The chapter titled hermeneutics in Recalling Caliphate is critical in the whole book, as in it the author motivates us to read, understand and perceive the Quran as an ethical text (read the text in such a way as to foreground the ethical over the moral). Two approaches we take to reading the Quran that he questions in the book are both atomistic (selecting individual verses in separation, instead of reading the text as whole, to justify particular standpoints) and that of theological privileging (subsuming the true meaning under the intention of God, while suspending interpretations as having relative value). While atomism and the centering of moral over ethical are to be perceived with critical candor so as to preclude the possibility of turning the Caliphate authority into something one might see in xenophobic versions of Islamic state as in Saudi Arabia, our analysis as well as the teasing out of problems, motivated by our reading of the Quran, should transcend being relative. “In the absence of knowing if our interpretations of the Quran are correct or not, we have communal conventions to guide us.” “Quran should not be made law for it has to remain above law to ensure that law is just.”
Much of Sayyid’s analysis has drawn energy and motivation from Martin Heidegger’s difference between Ontic and Ontological. Simply put, ontic is the plain, observable, factual day-to-day existence or Dasein (being in the world) and ontological is an ongoing process to search for meaning in existence by delving deep into the very being of Dasein. In a Eurocentric public space, which demands us to read Fukuyama more, the scandal of Islam-the term Salman Sayyid employs to see how the Islamophobic public space proscribes political paradigm shifts into Islam might prevent many readers from taking Wael Hallaq or Salman Sayyid seriously.

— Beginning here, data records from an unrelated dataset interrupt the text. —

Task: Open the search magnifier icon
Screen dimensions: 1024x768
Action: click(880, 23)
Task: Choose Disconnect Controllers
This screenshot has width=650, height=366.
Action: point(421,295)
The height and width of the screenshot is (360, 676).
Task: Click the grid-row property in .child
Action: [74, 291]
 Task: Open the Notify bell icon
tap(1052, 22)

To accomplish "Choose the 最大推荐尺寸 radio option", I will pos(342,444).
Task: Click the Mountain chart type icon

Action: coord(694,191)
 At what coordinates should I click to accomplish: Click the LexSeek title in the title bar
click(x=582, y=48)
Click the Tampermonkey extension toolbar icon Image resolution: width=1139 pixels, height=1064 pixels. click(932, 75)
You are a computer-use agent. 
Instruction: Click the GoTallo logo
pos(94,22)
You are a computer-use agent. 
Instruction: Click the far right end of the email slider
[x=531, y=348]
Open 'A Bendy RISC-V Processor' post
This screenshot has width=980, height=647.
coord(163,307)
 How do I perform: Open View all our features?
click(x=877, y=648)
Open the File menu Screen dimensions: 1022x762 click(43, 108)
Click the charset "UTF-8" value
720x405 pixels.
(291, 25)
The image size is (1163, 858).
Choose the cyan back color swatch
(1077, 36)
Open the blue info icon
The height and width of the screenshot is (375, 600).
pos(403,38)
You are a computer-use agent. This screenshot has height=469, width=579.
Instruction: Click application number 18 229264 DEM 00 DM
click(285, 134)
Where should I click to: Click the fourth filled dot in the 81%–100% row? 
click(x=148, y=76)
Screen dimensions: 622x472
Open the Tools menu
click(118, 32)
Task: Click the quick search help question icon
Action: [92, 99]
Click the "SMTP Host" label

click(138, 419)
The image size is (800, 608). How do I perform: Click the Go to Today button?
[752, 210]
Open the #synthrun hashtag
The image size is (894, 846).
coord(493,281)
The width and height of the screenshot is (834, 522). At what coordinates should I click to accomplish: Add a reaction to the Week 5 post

But living under political orders maintained by wholesale economic exploitation, limiting of capital in a few hands, disregard for environment and narcissistic self-aggrandizement demands serious reading of the book, as ultimately they try to answer the same problem that Eagleton posed in the above-cited book: ‘What it adds to common-or-garden morality is not some supernatural support, but the grossly inconvenient news that our forms of life must undergo radical dissolution if they are to be reborn as just and compassionate communities. The sign of that dissolution is a solidarity with the poor and powerless. It is here that a new configuration of faith, culture and politics might be born.”